Posted by salkahfi 4 hours ago
We have agents implement agents that play games against each other- so Claude isn't playing against GPT, but an agent written by Claude plays poker against an agent written by GPT, and this really tough task leads to very interesting findings on AI for coding.
Are you going to share those with the class or?
Maybe we should just get rid of tedious benchmarks like chess altogether at this point that is leading people to think of how to limit AI as a way of keeping it a relevant benchmark rather than expanding on what is already there.
And as a poker player, I can say that this game is much more challenging for computers than chess, writing a program that can play poker really well and efficiently is an unsolved problem.
Heh, we really did come full circle on this! When chatgpt launched in dec22 one of the first things that people noticed is that it sucked at math. Like basic math 12 + 35 would trip it up. Then people "discovered" tool use, and added a calculator. And everyone was like "well, that's cheating, of course it can use a calculator, but look it can't do the simple addition logic"... And now here we are :)

◆ EXERCISES ◆
[a] Reproduce the AI poker thread between "Are you going" and "an unsolved problem.", inclusive, changing "chess" to "Go".
[b] Decide whether each statement agrees with the AI poker thread, and support each answer with the deciding words quoted from it. (i) A poker player in the thread says that writing a program that plays poker really well is an unsolved problem. (ii) In the setup described, Claude plays poker directly against GPT. (iii) The thread says ChatGPT launched in 2023.
[c] Please pick up the AI poker thread after its final sentence and continue it.

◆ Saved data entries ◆

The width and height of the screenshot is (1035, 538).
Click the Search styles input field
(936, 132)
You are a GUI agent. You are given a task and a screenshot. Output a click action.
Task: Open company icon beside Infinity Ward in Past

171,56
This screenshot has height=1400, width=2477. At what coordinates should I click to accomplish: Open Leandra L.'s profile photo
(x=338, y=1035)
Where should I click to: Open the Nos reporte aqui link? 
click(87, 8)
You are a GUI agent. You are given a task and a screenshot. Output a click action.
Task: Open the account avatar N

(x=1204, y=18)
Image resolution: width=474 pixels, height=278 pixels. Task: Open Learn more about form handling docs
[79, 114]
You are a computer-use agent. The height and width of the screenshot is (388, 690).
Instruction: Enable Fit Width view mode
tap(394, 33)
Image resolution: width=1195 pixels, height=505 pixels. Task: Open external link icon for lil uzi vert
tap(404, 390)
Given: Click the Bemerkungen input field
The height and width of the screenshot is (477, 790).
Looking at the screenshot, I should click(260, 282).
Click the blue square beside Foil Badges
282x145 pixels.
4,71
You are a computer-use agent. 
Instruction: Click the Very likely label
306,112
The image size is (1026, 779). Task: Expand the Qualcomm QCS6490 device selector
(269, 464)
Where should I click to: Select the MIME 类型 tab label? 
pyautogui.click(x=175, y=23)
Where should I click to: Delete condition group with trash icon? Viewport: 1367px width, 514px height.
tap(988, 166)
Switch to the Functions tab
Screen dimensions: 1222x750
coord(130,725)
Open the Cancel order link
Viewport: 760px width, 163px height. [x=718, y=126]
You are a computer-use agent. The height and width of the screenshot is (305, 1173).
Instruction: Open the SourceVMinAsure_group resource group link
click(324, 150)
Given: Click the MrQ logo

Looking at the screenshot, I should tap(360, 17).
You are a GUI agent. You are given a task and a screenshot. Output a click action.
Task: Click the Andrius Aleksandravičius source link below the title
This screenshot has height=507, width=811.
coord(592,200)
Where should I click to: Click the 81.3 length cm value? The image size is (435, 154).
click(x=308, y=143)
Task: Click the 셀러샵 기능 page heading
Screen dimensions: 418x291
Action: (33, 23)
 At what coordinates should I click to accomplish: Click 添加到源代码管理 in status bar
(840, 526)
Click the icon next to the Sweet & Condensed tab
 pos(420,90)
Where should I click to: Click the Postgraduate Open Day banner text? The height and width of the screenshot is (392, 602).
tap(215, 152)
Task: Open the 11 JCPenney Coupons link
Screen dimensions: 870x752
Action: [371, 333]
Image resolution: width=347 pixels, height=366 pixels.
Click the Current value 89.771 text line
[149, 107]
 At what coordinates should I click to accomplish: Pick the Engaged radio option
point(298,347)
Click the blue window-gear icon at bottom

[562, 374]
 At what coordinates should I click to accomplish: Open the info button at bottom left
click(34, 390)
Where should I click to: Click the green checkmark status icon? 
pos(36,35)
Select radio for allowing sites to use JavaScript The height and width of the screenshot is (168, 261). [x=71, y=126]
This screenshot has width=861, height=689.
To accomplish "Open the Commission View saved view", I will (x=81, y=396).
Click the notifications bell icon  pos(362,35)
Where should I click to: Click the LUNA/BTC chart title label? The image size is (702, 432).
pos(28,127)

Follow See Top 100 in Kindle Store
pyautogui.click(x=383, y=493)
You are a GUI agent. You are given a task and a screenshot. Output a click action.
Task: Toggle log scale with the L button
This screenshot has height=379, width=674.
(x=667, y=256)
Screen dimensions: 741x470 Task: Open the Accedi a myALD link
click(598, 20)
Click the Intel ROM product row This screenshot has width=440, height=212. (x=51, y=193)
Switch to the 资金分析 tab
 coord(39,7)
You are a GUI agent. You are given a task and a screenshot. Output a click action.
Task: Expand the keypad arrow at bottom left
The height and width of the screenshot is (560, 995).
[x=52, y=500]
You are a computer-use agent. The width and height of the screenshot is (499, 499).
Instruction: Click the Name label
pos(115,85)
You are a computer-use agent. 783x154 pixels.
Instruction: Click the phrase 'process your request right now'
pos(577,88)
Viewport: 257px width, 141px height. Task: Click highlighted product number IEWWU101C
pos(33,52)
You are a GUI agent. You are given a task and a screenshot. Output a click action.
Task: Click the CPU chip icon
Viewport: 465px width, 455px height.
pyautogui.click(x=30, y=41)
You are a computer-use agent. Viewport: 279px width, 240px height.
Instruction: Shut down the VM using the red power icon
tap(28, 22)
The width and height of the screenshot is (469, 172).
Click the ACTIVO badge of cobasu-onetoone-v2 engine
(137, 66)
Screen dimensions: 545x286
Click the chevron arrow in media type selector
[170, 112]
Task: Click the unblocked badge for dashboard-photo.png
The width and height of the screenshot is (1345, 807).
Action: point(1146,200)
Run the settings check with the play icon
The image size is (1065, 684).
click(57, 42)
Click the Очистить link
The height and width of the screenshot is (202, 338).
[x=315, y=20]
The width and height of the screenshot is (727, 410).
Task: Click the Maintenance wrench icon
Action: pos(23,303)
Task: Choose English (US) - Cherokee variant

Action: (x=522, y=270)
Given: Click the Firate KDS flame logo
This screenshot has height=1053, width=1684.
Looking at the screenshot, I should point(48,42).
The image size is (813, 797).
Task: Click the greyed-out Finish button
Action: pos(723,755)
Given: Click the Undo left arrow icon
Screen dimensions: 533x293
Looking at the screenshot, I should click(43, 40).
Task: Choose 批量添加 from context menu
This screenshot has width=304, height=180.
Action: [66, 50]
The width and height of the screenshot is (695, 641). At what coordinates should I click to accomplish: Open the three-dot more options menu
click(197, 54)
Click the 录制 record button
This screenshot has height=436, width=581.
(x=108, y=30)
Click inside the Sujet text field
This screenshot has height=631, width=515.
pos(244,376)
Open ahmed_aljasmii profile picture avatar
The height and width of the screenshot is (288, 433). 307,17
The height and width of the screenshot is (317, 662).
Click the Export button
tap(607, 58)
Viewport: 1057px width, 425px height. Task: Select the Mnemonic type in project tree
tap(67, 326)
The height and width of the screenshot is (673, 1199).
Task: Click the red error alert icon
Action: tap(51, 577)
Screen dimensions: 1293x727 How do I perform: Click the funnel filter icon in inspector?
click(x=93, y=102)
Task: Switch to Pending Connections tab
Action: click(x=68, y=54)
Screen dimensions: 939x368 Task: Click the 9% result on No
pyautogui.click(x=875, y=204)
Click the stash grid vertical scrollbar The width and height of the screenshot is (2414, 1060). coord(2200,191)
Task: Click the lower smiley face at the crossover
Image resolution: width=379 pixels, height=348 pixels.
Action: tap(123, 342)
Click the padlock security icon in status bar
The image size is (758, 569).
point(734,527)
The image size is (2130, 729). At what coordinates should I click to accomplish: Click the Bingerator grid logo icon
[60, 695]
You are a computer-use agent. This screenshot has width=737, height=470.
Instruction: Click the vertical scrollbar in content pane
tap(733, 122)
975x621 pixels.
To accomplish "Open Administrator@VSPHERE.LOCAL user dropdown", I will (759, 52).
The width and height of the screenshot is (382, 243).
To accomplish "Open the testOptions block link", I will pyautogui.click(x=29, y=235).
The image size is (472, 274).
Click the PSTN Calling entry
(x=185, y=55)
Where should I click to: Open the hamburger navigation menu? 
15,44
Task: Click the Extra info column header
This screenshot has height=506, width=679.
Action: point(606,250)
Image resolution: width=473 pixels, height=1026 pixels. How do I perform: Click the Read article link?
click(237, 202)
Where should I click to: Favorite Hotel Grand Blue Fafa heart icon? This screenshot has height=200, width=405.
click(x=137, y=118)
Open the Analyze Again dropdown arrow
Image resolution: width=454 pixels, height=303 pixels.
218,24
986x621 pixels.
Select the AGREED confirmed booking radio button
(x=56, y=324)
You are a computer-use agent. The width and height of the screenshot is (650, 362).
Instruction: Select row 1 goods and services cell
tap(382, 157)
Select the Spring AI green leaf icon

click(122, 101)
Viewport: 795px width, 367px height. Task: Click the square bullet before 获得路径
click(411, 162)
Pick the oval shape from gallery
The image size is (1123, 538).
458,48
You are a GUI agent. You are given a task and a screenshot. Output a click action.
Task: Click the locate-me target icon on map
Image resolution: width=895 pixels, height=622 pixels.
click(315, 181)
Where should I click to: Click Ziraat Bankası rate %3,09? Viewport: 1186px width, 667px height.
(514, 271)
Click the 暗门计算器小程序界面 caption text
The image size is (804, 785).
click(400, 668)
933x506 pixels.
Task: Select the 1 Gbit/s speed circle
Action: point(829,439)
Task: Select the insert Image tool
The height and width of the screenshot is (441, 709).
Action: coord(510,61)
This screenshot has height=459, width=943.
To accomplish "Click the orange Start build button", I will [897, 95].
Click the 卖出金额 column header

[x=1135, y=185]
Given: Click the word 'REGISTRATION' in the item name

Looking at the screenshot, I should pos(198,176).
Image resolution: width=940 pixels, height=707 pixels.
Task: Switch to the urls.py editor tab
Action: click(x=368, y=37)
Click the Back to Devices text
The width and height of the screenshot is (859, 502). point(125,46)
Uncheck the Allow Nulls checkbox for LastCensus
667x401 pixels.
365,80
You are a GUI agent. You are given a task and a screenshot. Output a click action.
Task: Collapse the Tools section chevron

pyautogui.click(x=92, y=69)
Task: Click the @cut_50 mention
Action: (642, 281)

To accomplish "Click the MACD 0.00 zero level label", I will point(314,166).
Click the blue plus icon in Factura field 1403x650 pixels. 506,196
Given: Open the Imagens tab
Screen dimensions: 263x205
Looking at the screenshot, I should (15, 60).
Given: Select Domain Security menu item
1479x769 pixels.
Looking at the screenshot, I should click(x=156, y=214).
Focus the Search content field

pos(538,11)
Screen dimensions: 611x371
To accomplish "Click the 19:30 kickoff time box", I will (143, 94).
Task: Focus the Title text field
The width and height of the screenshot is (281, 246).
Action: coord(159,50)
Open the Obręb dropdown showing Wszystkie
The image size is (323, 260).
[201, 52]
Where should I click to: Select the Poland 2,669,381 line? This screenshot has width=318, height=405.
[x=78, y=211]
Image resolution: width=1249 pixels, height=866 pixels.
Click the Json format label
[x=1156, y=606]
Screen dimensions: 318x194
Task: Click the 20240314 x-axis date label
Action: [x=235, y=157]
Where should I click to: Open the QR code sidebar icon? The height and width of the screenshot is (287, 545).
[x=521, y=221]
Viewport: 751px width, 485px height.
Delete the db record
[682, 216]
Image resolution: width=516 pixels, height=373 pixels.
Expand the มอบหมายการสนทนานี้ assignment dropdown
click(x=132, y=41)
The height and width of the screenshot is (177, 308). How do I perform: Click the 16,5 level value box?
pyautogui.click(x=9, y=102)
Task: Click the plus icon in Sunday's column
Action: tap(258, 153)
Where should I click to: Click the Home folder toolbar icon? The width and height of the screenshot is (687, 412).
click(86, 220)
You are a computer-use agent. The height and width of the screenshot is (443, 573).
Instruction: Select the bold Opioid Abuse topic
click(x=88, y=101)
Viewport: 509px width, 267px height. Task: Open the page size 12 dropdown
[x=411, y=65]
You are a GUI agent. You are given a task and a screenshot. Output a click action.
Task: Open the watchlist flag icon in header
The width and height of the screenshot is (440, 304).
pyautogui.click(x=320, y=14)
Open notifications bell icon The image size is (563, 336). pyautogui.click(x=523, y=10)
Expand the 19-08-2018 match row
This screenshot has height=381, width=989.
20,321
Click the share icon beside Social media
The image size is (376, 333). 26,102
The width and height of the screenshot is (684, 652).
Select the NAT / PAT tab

◆ RESULTS BY TASK ◆
[a]
Are you going to share those with the class or?
Maybe we should just get rid of tedious benchmarks like Go altogether at this point that is leading people to think of how to limit AI as a way of keeping it a relevant benchmark rather than expanding on what is already there.
And as a poker player, I can say that this game is much more challenging for computers than Go, writing a program that can play poker really well and efficiently is an unsolved problem.

[b]
(i) Yes: "writing a program that can play poker really well and efficiently is an unsolved problem"
(ii) No: "Claude isn't playing against GPT, but an agent written by Claude plays poker against an agent written by GPT"
(iii) No: "When chatgpt launched in dec22"

[c]
How you work without calculators is a proxy for real world competency.
Trying to solve everything with CoT alone without utilising tools seems futile.
Chess engines don’t grow on trees, they’re built by intelligent systems that can think, namely human brains.
Supposedly we want to build machines that can also think, not just regurgitate things created by human brains. That’s why testing CoT is important.
It’s not actually about chess, it’s about thinking and intelligence.
That was a whole half a decade ago, but back then deep learning AIs were defeated very badly by handcrafted scripts. Even the best bot in the neural net category was actual a symbolic script/neural net hybrid.
Bizarre.
AI already has a very creative imagination for role play so this just adds extra to their arsenal.